Esta foi a festa do hip hop. Dos que fazem, dos que ouvem e dos que fazem vida

The Alchemist no Musicbox, uma noite histórica para o hip hop.

Viram o Hip Hop Evolution, aquela série da Netflix que mostra o crescimento do género desde os 70’s do Africa Bombaataa e do Grandmaster Flash? Eu vi. Lá em casa somos três e decidimos chular o mês de borla da Netflix à vez. Somos um pouco mangas e sempre nos pareceu dar mais trabalho criar uma conta que continuar a ir ao Piratebay. Se calhar fizemos nessa semana por estar tudo seco, mas não podia ter melhor timming. Não percebi se cancelada ou não, mas a cronologia só nos leva até aos N.W.A. e ao gangster rap. Ora muito do que vem depois daí, já tem muita fórmula do The Alchemist – que rebentou sábado no Musicbox a maior festa de hip hop de que me lembro.

O Alchemist já anda por cá há tempo suficiente para estar em metade dos discos de hip hop que tocam no teu Spotity. Desde os Dilated Peoples que o trouxeram para esta vida, aos Mobb Deep, ao Nas, o Fat Joe, Ghostface Killah, Snoop Dog, Notorious B.I.G, Ras Kass… MF DOOM, Raekwon, Eminem, 50 Cent, SchoolBoy Q, Action Bronson. Tanta gente. Produziu para uns, tocou para outros e colaborou com uns tantos. O último disco até foi com o Havoc (Mobb Deep) que nem daqui a um mês toca no mesmo sítio a abrir o Jameson Urban Routes. Com este menino a fazer o set, a noite transformou-se numa verdadeira celebração da subcultura, numa geração onde o hip hop é maior que todos os outros. Gera mais dinheiro que todos os outros. Domina os tops, os festivais, a imprensa, o Youtube e os iPhones mais que todos os outros.

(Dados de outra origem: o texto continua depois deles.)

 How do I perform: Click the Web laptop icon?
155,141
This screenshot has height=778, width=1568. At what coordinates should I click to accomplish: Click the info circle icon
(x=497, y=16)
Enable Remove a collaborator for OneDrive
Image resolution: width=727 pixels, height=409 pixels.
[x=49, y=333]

Esta foi a festa do hip hop. Dos que o fazem, dos que o ouvem e dos que fazem disso vida. Ninguém podia falhar. Numa sala mais que esgotada com a família tuga a representar, do Tekilla ao Holly Hood e Nel’Assassin, de Profjam ao Landim e Slimcutz, do Vhils ao Darksunn, DJ’s Glue e Kronic aos breakdancers. Tudo para ouvir o grande a passar os clássicos. Por momentos até senti que estava naquela cena final do 8Mile, num cave com toda a malta do hip hop da zona, a levantar os braços com toda a energia que a música te consegue despertar. É bonito sentir a paixão que esta malta tem a ouvir a malhas com que cresceu. Aquele sentido de pertença arrepiante, rodeado de boa onda, calor, suor e ganzas.

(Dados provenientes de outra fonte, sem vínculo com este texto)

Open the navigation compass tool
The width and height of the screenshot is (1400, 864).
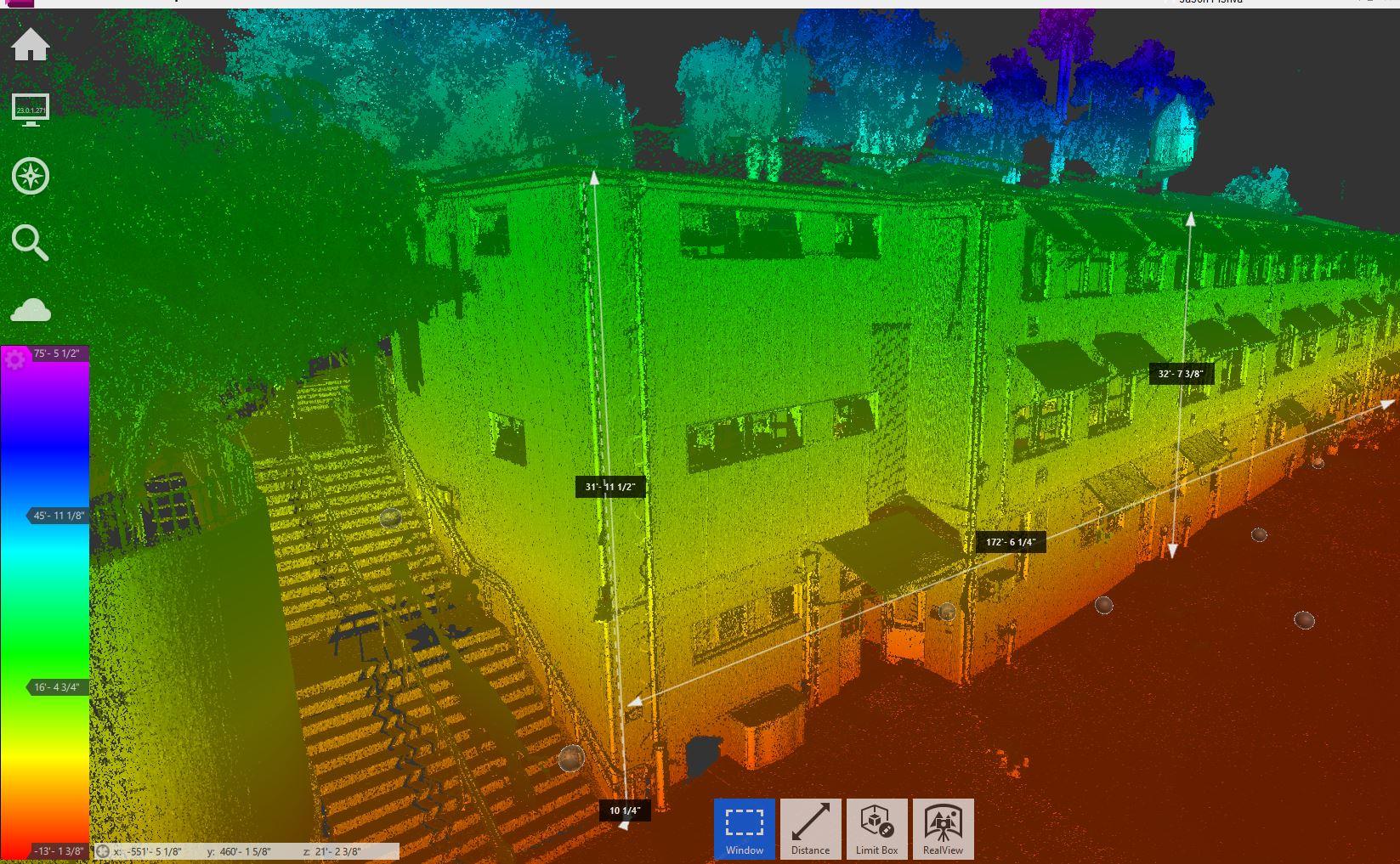pyautogui.click(x=31, y=177)
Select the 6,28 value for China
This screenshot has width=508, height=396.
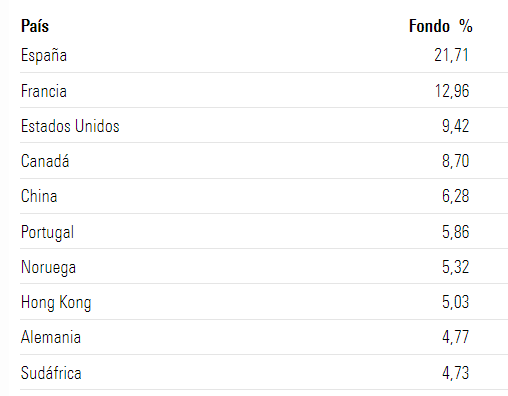pos(456,196)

A festa até foi melhor que o próprio set. Na verdade, Alchemist é muito, mas muito, melhor produtor que Dj. Estão a ver aquele vosso amigo que fica ao agarrado ao Youtube nas festas lá de casa, até escolhe a palylist certa para a vibe, mas depois não deixa correr as malhas mais que 1min? Foi isso. Quem não queria ouvir mais da “Shook Ones Pt2”, da “Survival of The Fittest”, da “Break the Bank”, do Danny Brown, do Tyler, Snoop ou Dilated Peoples. Ele passou de tudo um pouco. De tudo, mesmo só um pouco. Mas não fiquem com a ideia errada. Foi mesmo festão. A energia e a dinâmica estavam lá. O homem puxou pelo Musicbox até à última gota de suor. Era só uma voz em palco com aquele homem e ficava ainda mais épico. O Havoc ta aí a aparecer não é? Fica a dica.


Uma noite que vai ficar para a história. Pelo Alchemist e pela afirmação da Versus enquanto maior promotora dos maiores do hip hop. Já tinham sido os Mobb Deep no Santiago Alquimista, o Pete Rock está quase no Porto e Havoc logo a seguir. O hip hop é cada vez mais das massas e é bom perceber que alguém não se esquece dos clássicos. Malta da Versus, MF DOOM e Madlib. Façam acontecer.